A look at those names may bring up another objection. From his selection of 21 historical figures, only one, Simone Weil, is female. This may reflect a number of things. Autism, of course, is disproportionately a male phenomenon. Historically, too, women, and even neurotypical women of high social standing, had far fewer opportunities to express themselves creatively. It leaves one question. Where the eccentricities of autistic men more tolerated, enabling them – with the usual life crises, ridicule, and difficulties, of course – to doggedly pursue their interests in the time they made for themselves, while women, failing to fulfil their more stringent social roles, were further disadvantaged, or are there many examples of female artistic genius out there waiting to be discovered and is this another indication of the autistic literature being slow to pick up on the experiences of autistic women.

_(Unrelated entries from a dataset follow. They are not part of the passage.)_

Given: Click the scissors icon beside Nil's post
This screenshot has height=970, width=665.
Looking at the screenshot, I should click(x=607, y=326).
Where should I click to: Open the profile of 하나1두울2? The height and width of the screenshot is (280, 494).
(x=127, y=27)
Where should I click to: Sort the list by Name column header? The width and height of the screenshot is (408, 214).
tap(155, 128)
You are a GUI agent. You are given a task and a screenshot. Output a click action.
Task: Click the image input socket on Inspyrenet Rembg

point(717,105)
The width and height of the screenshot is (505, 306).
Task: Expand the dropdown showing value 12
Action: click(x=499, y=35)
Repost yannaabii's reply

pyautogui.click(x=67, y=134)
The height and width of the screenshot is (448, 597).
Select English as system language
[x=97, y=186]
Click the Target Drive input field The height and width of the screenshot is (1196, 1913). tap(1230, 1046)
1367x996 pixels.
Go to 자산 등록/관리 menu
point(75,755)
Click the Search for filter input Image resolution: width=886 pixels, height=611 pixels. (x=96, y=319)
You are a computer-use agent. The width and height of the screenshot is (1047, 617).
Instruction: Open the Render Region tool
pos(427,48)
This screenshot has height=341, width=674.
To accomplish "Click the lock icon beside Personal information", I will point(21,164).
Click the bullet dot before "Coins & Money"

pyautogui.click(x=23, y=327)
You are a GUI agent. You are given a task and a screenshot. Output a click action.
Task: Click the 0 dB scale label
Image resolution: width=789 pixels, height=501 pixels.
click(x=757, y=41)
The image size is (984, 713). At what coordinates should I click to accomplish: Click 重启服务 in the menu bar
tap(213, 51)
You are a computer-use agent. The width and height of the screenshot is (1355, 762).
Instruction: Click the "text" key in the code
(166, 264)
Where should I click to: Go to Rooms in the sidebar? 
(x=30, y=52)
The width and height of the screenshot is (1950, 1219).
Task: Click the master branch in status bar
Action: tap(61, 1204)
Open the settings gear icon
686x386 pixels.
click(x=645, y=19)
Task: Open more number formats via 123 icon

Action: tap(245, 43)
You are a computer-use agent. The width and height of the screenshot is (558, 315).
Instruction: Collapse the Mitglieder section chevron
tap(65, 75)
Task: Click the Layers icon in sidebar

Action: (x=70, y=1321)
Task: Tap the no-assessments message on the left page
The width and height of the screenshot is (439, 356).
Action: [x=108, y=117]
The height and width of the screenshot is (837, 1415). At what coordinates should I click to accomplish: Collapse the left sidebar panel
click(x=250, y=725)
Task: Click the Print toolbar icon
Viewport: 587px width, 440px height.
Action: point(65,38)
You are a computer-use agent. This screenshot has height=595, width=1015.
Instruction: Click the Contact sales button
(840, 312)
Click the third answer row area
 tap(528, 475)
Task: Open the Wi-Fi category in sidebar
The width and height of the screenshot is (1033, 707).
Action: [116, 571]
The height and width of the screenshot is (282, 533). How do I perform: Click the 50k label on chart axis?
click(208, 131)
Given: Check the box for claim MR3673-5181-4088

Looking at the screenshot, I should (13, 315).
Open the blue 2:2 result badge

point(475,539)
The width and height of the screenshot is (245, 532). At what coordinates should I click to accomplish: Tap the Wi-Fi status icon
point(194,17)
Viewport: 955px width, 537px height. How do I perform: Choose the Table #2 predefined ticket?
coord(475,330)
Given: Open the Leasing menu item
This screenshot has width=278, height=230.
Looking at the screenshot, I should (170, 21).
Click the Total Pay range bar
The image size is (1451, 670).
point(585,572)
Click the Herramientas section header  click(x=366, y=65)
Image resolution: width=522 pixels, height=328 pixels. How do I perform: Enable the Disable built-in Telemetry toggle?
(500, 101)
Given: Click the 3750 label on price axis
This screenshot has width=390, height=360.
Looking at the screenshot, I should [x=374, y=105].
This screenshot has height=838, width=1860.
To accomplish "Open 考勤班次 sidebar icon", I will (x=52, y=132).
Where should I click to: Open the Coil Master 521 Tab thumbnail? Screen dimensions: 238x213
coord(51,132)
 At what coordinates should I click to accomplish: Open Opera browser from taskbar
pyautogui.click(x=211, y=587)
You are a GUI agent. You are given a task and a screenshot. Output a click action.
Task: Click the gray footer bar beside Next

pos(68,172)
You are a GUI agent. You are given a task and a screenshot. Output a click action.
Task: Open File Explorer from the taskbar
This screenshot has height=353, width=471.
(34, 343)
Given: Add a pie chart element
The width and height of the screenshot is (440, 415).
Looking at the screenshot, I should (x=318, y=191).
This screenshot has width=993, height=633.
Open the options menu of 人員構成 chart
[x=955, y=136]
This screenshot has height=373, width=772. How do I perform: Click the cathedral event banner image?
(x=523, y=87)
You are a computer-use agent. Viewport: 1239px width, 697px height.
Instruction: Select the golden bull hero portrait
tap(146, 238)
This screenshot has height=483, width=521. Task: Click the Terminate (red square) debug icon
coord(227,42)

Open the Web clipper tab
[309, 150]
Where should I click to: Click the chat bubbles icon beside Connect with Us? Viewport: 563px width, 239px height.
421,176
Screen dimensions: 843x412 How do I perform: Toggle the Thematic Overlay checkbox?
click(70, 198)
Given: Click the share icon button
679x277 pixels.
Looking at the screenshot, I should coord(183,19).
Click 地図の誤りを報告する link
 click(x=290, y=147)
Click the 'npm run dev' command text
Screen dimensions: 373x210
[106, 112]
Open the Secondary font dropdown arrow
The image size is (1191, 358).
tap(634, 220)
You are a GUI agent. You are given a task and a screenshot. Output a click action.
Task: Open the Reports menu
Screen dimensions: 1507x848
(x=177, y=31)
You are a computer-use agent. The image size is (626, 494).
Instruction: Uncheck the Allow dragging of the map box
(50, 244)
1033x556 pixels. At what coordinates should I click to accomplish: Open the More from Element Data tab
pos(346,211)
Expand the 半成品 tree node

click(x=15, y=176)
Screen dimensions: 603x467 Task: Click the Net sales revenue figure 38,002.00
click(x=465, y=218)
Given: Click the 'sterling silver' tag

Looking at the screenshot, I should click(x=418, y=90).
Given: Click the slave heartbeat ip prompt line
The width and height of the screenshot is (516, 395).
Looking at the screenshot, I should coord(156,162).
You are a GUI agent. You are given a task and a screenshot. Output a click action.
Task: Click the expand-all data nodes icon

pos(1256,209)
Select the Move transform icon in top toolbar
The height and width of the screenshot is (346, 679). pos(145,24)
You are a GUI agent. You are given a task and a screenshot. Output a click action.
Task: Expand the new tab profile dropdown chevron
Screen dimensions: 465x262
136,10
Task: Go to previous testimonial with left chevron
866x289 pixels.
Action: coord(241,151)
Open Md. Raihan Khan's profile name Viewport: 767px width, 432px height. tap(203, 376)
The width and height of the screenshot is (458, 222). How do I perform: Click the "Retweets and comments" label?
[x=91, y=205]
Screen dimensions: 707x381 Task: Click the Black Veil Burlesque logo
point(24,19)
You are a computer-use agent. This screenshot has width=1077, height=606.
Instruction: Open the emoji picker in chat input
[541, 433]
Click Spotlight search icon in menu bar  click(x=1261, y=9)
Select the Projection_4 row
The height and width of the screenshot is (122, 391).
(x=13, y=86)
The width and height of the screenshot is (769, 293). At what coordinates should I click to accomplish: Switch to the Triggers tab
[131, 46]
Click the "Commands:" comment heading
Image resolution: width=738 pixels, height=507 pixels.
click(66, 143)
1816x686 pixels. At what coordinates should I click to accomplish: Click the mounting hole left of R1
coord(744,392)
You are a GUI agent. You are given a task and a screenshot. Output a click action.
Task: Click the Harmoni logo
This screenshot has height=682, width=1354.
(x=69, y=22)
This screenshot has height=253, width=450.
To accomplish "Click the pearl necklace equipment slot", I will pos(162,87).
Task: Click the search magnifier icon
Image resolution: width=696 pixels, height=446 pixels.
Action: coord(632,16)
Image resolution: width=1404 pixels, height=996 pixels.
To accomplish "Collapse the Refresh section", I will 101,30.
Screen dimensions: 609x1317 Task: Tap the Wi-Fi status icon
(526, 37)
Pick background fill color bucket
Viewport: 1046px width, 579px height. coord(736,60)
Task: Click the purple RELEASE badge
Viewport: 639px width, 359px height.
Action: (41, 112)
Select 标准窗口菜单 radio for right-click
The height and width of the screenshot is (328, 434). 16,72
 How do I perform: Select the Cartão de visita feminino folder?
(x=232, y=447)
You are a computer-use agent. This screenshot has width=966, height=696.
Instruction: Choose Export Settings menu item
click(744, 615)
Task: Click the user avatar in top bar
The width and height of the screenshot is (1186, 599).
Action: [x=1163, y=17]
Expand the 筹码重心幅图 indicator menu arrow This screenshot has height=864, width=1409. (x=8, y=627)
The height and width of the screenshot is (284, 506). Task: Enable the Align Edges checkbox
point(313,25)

Whatever the shortfalls, this is a fine book with which to begin to get to grips with this last taboo and, though it will be seen as a specialist interest topic, the viewing of the history of creativity through the filter of autism is as useful as any other more or less arbitary cross section of what would otherwise be an intimidatingly vast area, for throwing up interesting leads. For me these may be Glenn Gould, Bela Bartok and Jack B. Yeats, but each reader will have different names to follow up. Fitzgerald has written an engaging, well laid out book, and Jessica Kingsley has furthered its impressive reputation.